The 2020 eligibility list for the 2020 Rally Nationals is available here. Noelle and I qualified in Excellent. I'm still deciding if we should go. Anyone else going?


----------



## scooterscout99 (Dec 3, 2015)

Congratulations! Well done!


----------



## lily cd re (Jul 23, 2012)

Lily and I are qualified for the Championship (2 master, 1 excellent and 1 advanced run). I am not sure about whether I will go or not. BF qualified for a national championship fencing tournament the weekend before and I think he has decided not to go which makes it a bit easier for me to consider Rally nationals, but it is a long trip and I would have to make it a quick trip since summer school will be finishing one course and then starting another around that weekend.


----------



## Asta's Mom (Aug 20, 2014)

Congrats to team Noelle! I do hope that y'all get to Nationals.


----------



## Click-N-Treat (Nov 9, 2015)

It would be fun to Q at Nationals. Excellent is two runs in two different rings. Noelle has consistently scored in the upper 90's in Excellent, but I worry the venue would be overwhelming for her. I'm still deciding.


----------



## lily cd re (Jul 23, 2012)

I know Lily is likely to have a meltdown somewhere among those four runs. I am not obsessive about placing highly or even Qing all four runs, just would enjoy the trip with her if I can work out the logistics for the travel. Summer classes put a wrench in the works.


----------



## Carolinek (Apr 2, 2014)

Congratulations to both of you! I am excited to hear about the experience if you decide to go.


----------



## cowpony (Dec 30, 2009)

Congrats on qualifying


----------



## Click-N-Treat (Nov 9, 2015)

Well, if you and Lily are going, we'll have to meet up. That would be amazing. Who knows, we might actually qualify. Road trip!


----------



## lily cd re (Jul 23, 2012)

Click-N-Treat said:


> Well, if you and Lily are going, we'll have to meet up. That would be amazing. Who knows, we might actually qualify. Road trip!


For sure. That would be fun!


----------



## Skylar (Jul 29, 2016)

Congratulations to both of you. It's quite an honor.


----------



## mvhplank (Dec 5, 2012)

Nice! You made me look--Neely qualified in Excellent. I doubt I'll go, but I hope you do and that you have a blast!


----------



## Tikkadog (Jul 24, 2019)

My Havanese qualified but I don't plan to go. I think it would be too much for her.


----------



## lily cd re (Jul 23, 2012)

Tikkadog said:


> My Havanese qualified but I don't plan to go. I think it would be too much for her.

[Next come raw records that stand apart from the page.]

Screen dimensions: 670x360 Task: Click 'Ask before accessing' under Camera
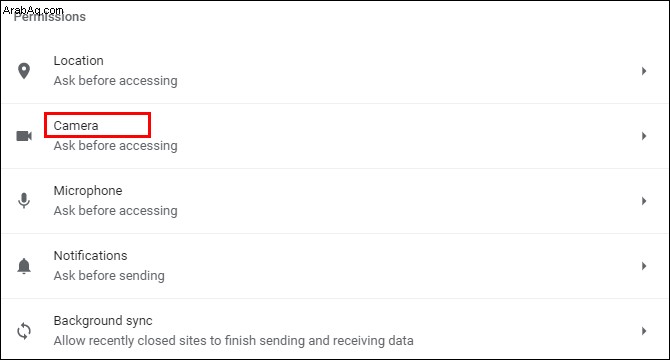[115, 146]
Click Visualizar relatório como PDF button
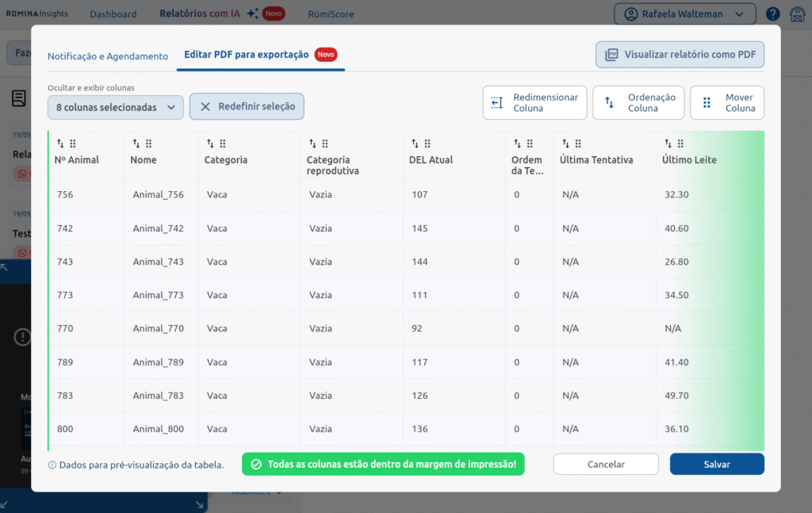 click(x=680, y=55)
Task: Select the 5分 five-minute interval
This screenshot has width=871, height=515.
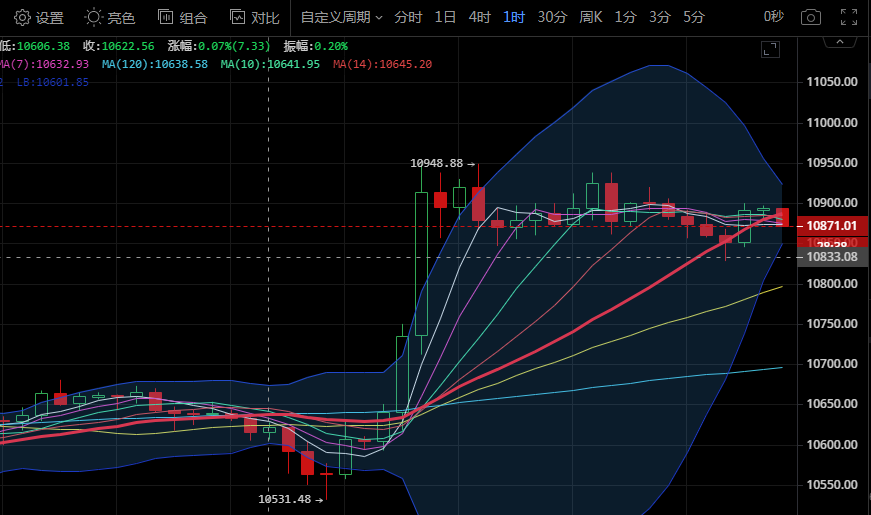Action: point(693,17)
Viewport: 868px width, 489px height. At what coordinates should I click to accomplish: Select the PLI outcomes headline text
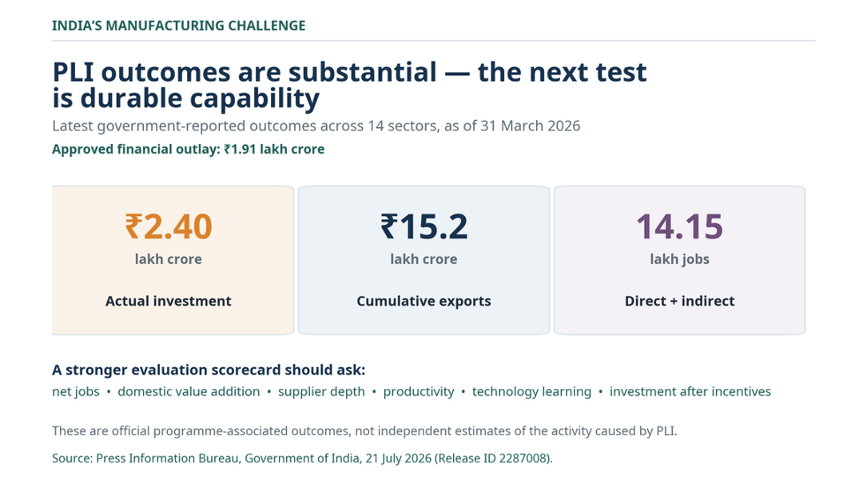point(350,86)
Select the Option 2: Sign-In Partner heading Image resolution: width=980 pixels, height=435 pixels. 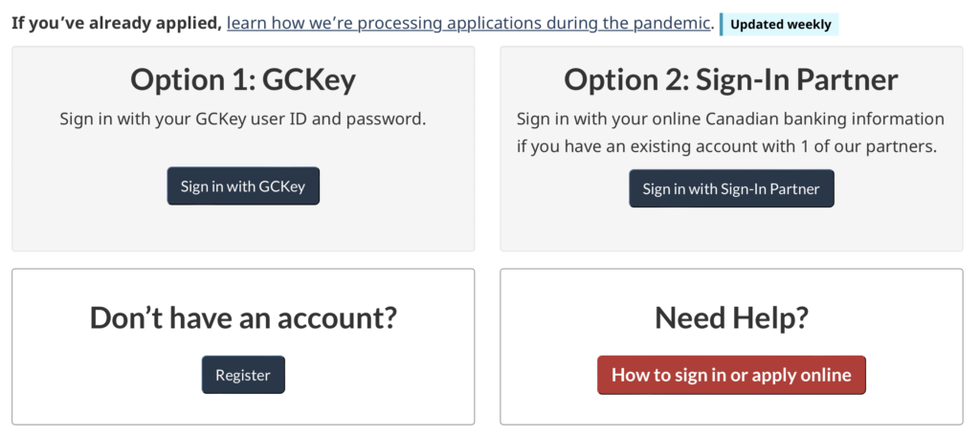click(731, 79)
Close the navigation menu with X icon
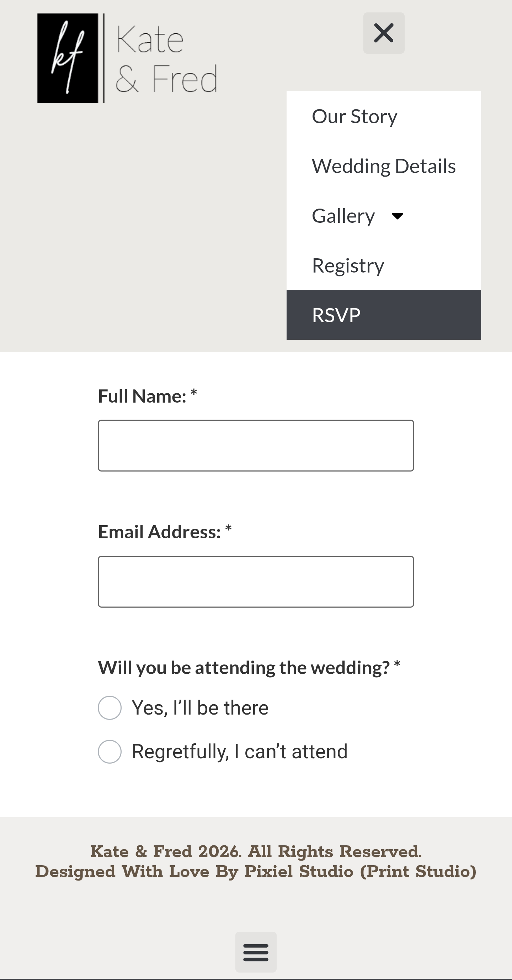This screenshot has width=512, height=980. click(384, 33)
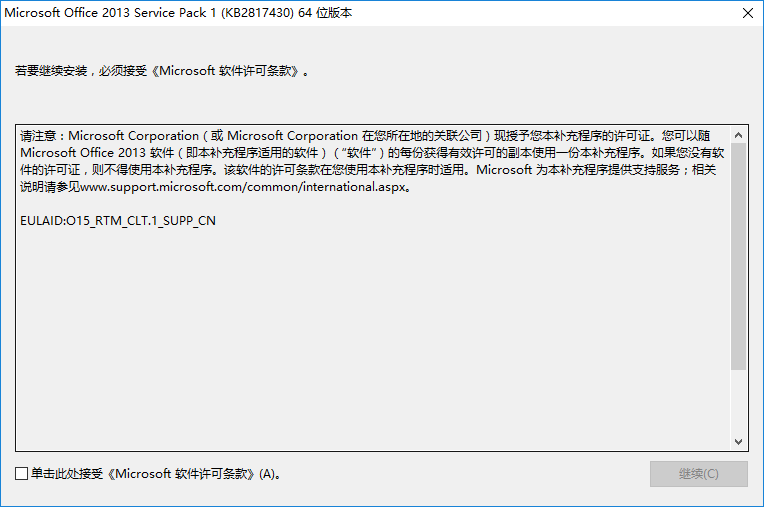Screen dimensions: 764x507
Task: Click the www.support.microsoft.com URL in license text
Action: [243, 187]
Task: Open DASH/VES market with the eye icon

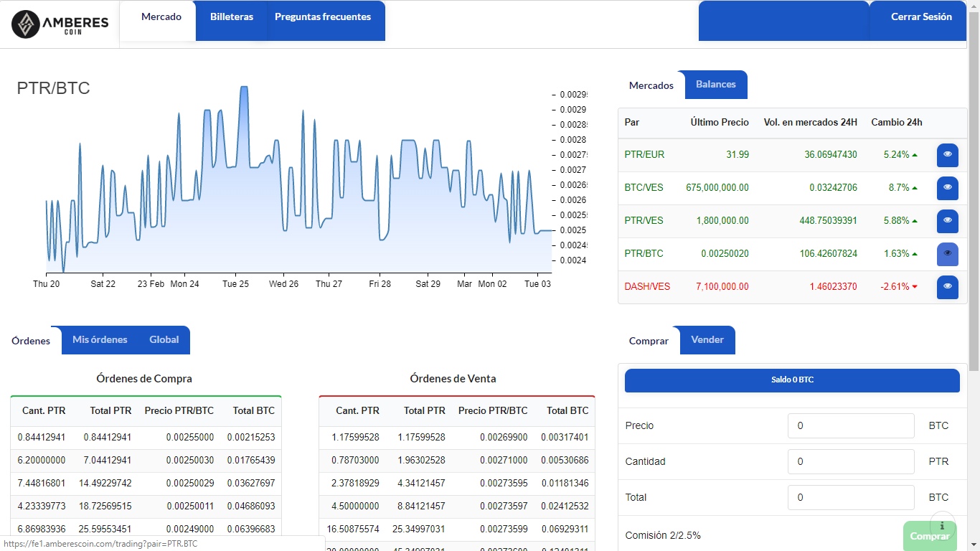Action: (947, 287)
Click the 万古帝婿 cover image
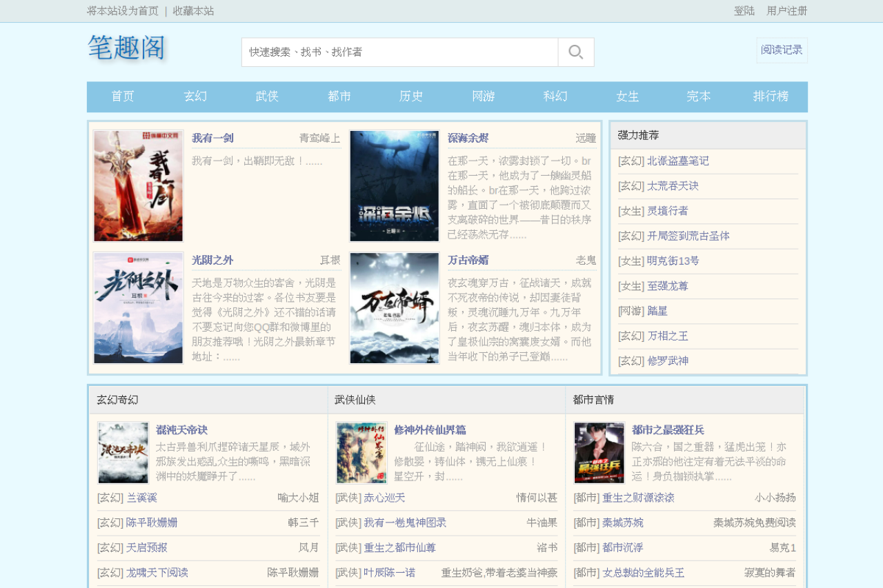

Tikkadog Lily and I went in 2014 and again in 2017 (Harrisburg, PA and Georgia). Both times we were in the champion class which was then 2 runs each in advanced and excellent. We had a great time, but Lily had one meltdown each of the years we went. It is very very intense, so you need to just focus on making it fun as best you can, unless you have a bombproof dog.


----------



## mashaphan (Sep 4, 2014)

Congrats to all the qualifiers! Che and I qualified a few times,but never went. His biggest claim to fame is that he was the only RAE whippet to qualify at the very first Rally Nat'ls


----------



## MaizieFrosty (Apr 12, 2019)

Congrats, Click, lily and all qualifiers! That is such an honor. Frosty and I needed one more qualifying score this year, but I was way too busy and unmotivated to pursue it.


----------



## twyla (Apr 28, 2010)

Click-N-Treat said:


> The 2020 eligibility list for the 2020 Rally Nationals is available here. Noelle and I qualified in Excellent. I'm still deciding if we should go. Anyone else going?


Well done


----------



## Click-N-Treat (Nov 9, 2015)

Well, it's official. I got my email invitation yesterday. Still deciding if I should go. It'll be a stressful venue for Noelle. And she cannot back up three steps. And I'm trying to talk myself out of it. But, there's a tiny little part of me going, whoo hoo, Noelle. Nationals! We did it! Whoo hoo. And that joyful part is getting louder.


----------



## lily cd re (Jul 23, 2012)

Our email invite just arrived a little while ago. I am proud we qualified (for the 5th time I think), am happy to have an 11 year old dog who is still a willing partner, but think I am leaning heavily towards not going. The logistics of driving by myself to Ohio just barely a month after our trip to the Indy 500 coupled to having to make the whole trip there, showing and getting back to Long Island in 96 hours (Thursday to Sunday) or less just sounds really daunting. Additionally I would need a substitute to give a final exam for my first summer class and then have my head collected enough to start a new class on the following Monday. I'm getting too old for all of this! I wish I had a crystal ball and knew where 2021 was going to be. If it was going to be Harrisburg, PA (the first location) I would do the work to Q for that.


----------



## Click-N-Treat (Nov 9, 2015)

I hear you on the drive. I'm still weighing it myself. I'm not the world's most confident driver and that's a long ride. The worst part is going east from my house means dealing with 294/80/94. Trucks, trucks, people texting, crazy drivers, and trucks. Way too many merges and not enough room. If I go, I may go south in Illinois and cut east in central Illinois. Skip the whole mess.


----------



## lily cd re (Jul 23, 2012)

I would use I70. That is our Indianapolis route.


----------



## Click-N-Treat (Nov 9, 2015)

Chicago tollways all converge south of the city in a terrifying knot of entrances and exits. That's the way east to Indiana and Ohio. It's overwhelming in every possible way. Oh, and shootings are a thing now on the Dan Ryan and the Eisenhower, so you can't feel safer driving in the middle of the night to avoid traffic. 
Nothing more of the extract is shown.